[Stored records]
◆ ◆ ◆ ◆ ◆
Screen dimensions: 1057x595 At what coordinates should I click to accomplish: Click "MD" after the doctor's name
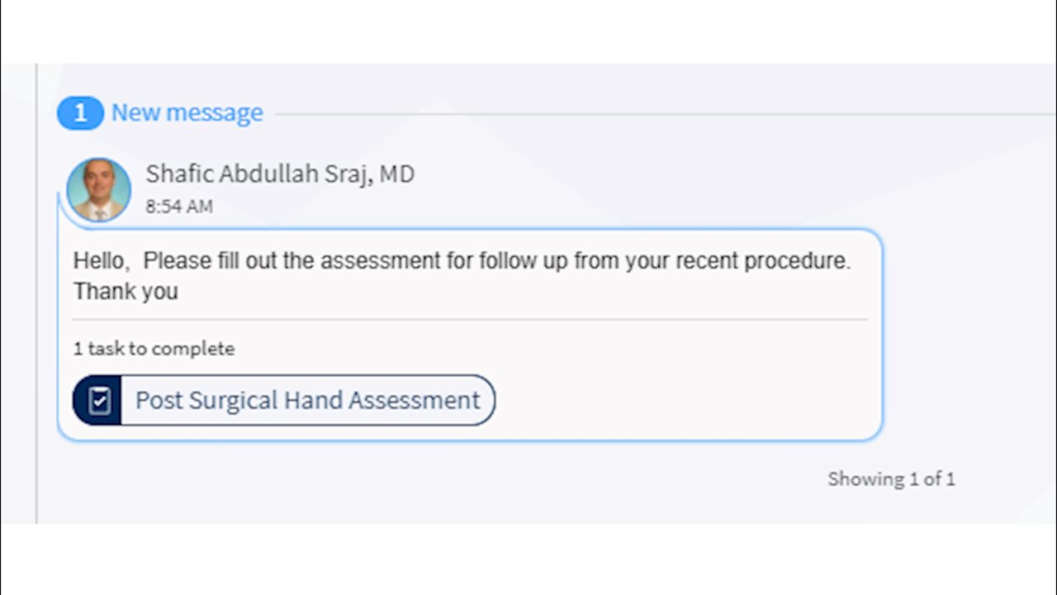point(397,174)
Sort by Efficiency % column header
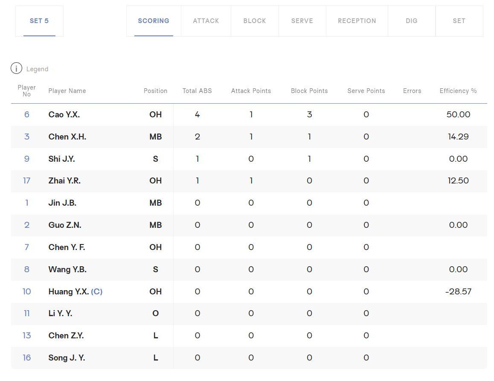 coord(458,91)

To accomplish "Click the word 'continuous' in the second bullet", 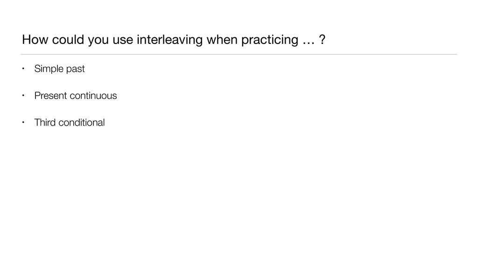I will [93, 96].
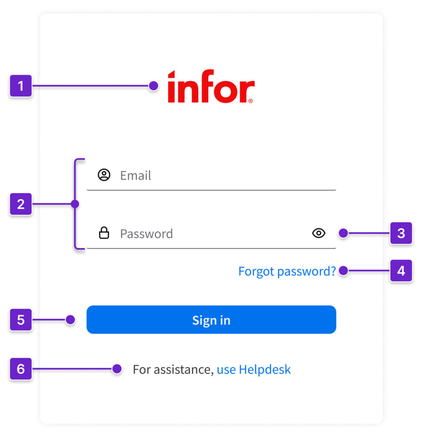Click the For assistance text
Screen dimensions: 422x437
[173, 369]
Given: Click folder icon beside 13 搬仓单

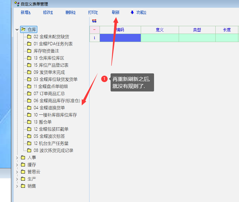Looking at the screenshot, I should pyautogui.click(x=29, y=122).
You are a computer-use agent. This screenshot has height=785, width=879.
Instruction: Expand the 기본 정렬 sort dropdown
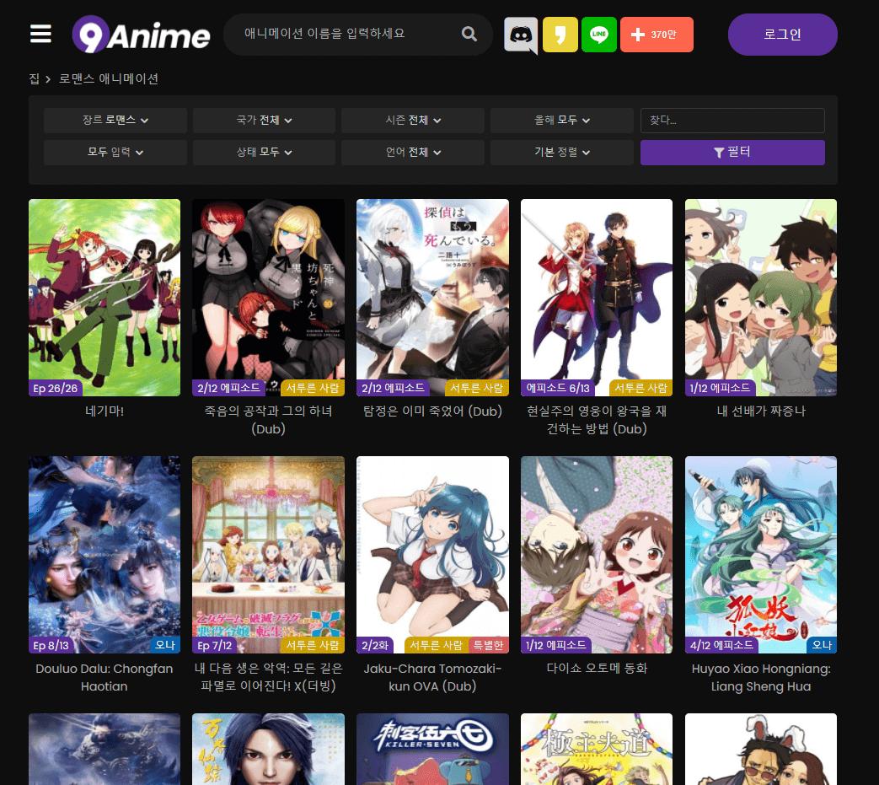point(561,153)
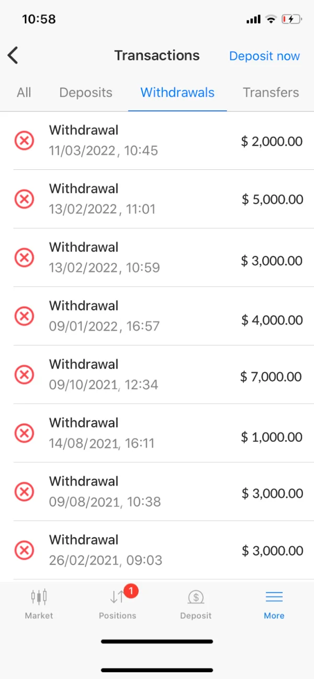The height and width of the screenshot is (679, 314).
Task: Tap red X icon beside $7,000.00 withdrawal
Action: (x=24, y=375)
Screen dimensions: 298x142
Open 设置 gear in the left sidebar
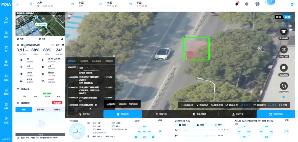6,120
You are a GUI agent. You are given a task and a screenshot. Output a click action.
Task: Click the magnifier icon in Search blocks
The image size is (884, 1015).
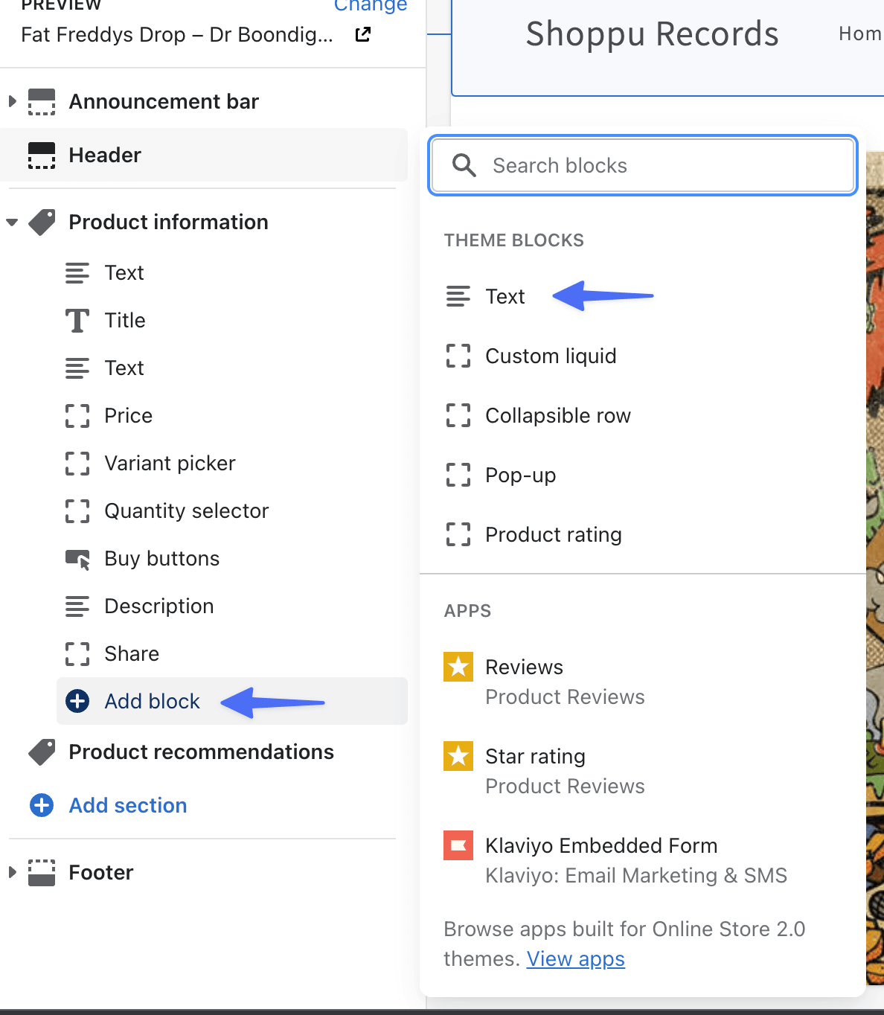pos(464,165)
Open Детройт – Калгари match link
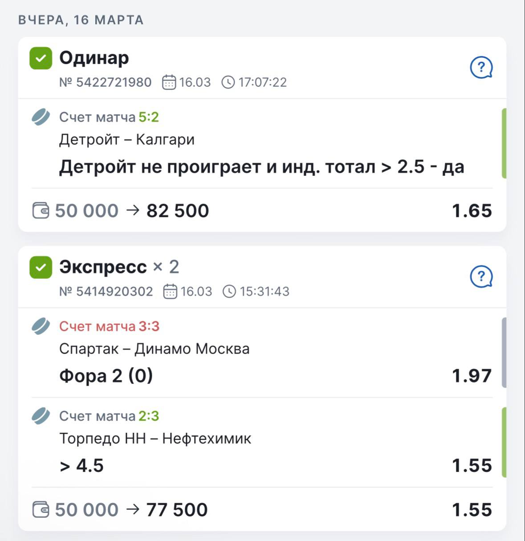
◆ ◆ ◆ ◆ ◆
Answer with nothing but the count of lines in the entries that hold the word "agent".

2